I can't whine about it, he thought to himself. After all, luxury would just disgust me. Better to live among the rats and to join the scum of humanity than to live like Relena.
He strolled down the isles casually, ignoring the mistrustful glares coming from the man at the cash register. What did he feel like eating? Ramen? Perhaps not. He had put on weight lately, and was becoming almost chubby. The Japanese boy made an inaudible sound of contempt, directed at himself; he was quite pathetic. Then, deciding that, as usual, he did not care, he picked up the dusty package of noodles and left the store. There was nothing wrong with a little more weight than he was used to. When the cashier started to come after him -no doubt preparing to get a gun and shoot him- he remembered he had not paid for his food and threw a few coins at the man, who caught them while spitting a long stream of curses at him.
It was still raining when he got back to his apartment, which had a lock far more sophisticated than most buildings in the place would have. Most. The headquarters for the assassin rings were very secured, though even they were relatively simple to get into, compared to some places that he had been forced to infiltrate. He knew because after arriving on the colony, he had snuck into the control center of each ring, just to be sure that he could if he needed to. That was before his habits had gone from those of a soldier to the ones that he currently held.
The pot that he was using to cook the package of noodles in was encrusted with the remains of other foods that had been prepared in it before, and discolored somewhat.

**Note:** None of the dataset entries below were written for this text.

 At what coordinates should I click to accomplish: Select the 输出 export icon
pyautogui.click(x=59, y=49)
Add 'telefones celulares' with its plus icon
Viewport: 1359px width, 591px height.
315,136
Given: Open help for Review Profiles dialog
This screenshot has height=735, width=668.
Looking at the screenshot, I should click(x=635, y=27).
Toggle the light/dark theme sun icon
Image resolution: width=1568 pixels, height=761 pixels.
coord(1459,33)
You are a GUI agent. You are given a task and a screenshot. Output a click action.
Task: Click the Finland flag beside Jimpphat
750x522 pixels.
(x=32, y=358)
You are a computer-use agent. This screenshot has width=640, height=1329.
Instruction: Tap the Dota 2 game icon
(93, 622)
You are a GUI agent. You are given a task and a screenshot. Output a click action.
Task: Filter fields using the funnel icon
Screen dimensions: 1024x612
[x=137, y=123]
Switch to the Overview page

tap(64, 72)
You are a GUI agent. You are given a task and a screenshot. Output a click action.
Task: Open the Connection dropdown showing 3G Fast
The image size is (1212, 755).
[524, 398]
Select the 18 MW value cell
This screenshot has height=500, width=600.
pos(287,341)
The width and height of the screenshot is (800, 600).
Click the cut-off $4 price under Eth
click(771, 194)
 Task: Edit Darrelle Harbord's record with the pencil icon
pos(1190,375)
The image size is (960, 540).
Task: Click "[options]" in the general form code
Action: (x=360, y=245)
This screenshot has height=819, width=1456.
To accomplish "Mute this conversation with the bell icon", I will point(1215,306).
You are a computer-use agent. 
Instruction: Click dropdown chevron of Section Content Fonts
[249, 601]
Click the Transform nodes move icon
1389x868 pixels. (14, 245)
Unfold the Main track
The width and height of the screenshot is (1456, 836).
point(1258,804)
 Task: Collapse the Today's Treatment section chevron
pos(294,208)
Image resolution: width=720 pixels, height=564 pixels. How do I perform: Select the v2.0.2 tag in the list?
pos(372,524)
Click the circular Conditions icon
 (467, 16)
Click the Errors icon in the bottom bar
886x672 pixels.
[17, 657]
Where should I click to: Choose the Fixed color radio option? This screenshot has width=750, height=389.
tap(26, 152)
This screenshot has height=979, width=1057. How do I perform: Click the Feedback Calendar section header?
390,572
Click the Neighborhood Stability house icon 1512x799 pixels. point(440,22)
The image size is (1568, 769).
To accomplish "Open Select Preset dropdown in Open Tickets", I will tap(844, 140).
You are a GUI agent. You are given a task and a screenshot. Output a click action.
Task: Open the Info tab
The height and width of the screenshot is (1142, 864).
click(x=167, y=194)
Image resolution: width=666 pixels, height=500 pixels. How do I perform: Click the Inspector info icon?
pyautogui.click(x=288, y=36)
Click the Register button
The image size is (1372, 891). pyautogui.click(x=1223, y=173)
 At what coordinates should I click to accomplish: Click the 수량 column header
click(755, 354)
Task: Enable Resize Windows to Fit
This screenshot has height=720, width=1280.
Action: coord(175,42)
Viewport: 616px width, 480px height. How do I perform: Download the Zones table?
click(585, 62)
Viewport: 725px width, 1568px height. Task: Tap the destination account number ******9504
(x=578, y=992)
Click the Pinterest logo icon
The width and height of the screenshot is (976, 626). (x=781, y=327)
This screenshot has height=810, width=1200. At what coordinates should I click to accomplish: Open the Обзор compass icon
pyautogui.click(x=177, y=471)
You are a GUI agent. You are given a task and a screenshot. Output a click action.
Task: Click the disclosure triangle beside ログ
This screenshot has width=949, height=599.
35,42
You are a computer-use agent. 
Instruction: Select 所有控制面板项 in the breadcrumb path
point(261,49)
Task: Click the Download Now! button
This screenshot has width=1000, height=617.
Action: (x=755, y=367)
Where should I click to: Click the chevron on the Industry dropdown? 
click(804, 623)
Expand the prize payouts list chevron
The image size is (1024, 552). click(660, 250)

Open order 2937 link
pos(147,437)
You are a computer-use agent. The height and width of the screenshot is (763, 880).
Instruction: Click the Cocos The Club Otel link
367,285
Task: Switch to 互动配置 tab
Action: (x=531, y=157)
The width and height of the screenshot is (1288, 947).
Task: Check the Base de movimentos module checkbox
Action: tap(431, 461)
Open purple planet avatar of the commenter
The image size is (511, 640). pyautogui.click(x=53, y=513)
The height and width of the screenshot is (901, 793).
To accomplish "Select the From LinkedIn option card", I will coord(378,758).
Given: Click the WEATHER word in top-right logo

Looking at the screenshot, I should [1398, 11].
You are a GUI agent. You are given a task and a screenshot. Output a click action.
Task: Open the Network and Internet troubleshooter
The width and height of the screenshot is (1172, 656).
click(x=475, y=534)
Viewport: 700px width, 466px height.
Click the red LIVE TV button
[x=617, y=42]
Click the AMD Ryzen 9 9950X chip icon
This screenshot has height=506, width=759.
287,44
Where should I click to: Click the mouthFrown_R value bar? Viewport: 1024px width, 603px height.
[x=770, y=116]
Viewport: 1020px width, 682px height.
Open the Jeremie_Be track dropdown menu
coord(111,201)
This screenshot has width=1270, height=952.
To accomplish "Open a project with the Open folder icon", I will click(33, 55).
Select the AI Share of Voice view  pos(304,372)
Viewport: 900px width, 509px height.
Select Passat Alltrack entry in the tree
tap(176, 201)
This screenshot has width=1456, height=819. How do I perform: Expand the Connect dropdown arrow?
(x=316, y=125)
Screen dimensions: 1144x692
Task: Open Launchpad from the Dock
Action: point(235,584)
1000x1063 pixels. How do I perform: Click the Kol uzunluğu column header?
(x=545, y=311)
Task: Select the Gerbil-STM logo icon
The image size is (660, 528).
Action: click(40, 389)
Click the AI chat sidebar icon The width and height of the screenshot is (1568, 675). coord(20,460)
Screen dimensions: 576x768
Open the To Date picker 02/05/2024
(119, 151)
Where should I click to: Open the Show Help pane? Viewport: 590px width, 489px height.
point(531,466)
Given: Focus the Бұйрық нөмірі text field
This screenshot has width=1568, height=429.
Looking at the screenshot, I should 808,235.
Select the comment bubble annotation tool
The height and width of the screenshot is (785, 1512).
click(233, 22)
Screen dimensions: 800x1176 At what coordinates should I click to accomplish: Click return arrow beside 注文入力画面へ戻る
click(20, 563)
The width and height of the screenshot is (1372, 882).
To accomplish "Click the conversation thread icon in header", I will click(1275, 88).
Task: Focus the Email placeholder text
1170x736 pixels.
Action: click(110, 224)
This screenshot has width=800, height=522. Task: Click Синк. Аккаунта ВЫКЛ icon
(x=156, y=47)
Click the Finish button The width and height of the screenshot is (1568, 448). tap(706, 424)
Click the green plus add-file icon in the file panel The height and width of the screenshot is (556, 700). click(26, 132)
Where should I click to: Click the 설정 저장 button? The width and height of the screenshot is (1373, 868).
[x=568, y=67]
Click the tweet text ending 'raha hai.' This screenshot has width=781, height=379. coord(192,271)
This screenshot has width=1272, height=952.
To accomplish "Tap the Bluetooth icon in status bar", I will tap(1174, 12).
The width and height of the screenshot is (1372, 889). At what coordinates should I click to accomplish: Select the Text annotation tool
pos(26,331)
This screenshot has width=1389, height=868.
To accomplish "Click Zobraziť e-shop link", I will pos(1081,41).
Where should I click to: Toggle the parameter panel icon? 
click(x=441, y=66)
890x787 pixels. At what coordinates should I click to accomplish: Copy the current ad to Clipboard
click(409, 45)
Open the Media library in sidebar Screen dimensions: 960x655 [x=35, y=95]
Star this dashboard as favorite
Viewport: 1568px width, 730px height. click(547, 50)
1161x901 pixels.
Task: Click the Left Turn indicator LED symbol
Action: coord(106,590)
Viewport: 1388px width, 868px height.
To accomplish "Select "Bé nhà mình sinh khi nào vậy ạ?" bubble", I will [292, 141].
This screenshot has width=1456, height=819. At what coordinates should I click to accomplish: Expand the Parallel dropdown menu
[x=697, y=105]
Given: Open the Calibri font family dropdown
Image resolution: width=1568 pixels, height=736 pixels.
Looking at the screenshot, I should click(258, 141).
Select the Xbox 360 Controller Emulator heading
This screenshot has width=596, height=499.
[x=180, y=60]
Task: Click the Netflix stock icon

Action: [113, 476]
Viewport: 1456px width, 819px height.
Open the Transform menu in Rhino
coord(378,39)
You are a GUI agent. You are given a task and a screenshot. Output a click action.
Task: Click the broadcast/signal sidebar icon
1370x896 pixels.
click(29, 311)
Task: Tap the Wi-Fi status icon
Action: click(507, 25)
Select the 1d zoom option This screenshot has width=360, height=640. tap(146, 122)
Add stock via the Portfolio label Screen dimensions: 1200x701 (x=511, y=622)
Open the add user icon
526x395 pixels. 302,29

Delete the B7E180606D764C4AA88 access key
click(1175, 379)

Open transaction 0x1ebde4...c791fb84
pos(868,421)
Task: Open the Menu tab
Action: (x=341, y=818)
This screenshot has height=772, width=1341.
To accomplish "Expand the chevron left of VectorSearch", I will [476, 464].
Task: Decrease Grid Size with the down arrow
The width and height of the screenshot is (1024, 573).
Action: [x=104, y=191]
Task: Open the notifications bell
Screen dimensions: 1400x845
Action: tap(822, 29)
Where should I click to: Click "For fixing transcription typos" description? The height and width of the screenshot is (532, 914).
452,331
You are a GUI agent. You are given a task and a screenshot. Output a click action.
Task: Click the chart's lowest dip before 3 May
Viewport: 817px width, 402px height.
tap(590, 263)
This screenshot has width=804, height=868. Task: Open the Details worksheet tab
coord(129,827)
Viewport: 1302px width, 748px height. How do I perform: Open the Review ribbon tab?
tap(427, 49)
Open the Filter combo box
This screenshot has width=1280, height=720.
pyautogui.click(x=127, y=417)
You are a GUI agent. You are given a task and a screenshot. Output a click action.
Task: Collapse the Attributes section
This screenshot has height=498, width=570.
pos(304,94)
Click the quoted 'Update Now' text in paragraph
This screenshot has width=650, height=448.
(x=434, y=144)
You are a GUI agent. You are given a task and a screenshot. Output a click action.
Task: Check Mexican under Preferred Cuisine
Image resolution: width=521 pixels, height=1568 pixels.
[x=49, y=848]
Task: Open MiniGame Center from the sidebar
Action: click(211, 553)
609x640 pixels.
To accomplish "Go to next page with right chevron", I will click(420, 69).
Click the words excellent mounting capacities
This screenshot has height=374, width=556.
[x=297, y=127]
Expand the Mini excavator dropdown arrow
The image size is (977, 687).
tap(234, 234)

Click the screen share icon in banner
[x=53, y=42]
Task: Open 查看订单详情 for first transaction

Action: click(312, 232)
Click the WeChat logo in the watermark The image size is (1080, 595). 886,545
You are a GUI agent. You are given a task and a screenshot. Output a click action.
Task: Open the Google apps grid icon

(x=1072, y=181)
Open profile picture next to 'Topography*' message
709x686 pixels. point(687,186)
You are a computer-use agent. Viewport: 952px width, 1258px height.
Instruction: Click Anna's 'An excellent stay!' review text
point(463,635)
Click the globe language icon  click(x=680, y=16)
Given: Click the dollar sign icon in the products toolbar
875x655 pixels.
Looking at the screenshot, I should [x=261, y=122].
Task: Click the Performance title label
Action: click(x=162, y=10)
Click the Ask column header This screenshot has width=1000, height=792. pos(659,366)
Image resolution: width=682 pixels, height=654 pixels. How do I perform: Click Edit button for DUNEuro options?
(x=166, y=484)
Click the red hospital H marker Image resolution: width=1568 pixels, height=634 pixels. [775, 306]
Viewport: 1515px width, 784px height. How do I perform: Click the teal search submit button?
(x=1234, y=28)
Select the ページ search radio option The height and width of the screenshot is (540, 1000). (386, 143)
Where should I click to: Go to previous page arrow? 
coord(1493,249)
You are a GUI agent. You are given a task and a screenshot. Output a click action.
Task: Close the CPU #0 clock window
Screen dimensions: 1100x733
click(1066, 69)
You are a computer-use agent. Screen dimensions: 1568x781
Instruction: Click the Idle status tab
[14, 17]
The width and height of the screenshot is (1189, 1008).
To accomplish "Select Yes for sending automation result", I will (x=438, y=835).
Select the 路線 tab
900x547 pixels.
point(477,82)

He turned on the water from the kitchen sink, ignoring the moldy sponge and the brackish water. It did not matter; he would not die from it, and did not ask for anything more. The former pilot threw the empty package on the ground, emptied the seasoning into the pot when it was time, and threw those packages on the ground as well. A few minutes later, dinner was ready. He had been eating the same meal for three months, for breakfast, lunch, and dinner.
Heero sat on the grimy couch, eating out of the pot, and stared at the broken television screen, thinking about absolutely nothing.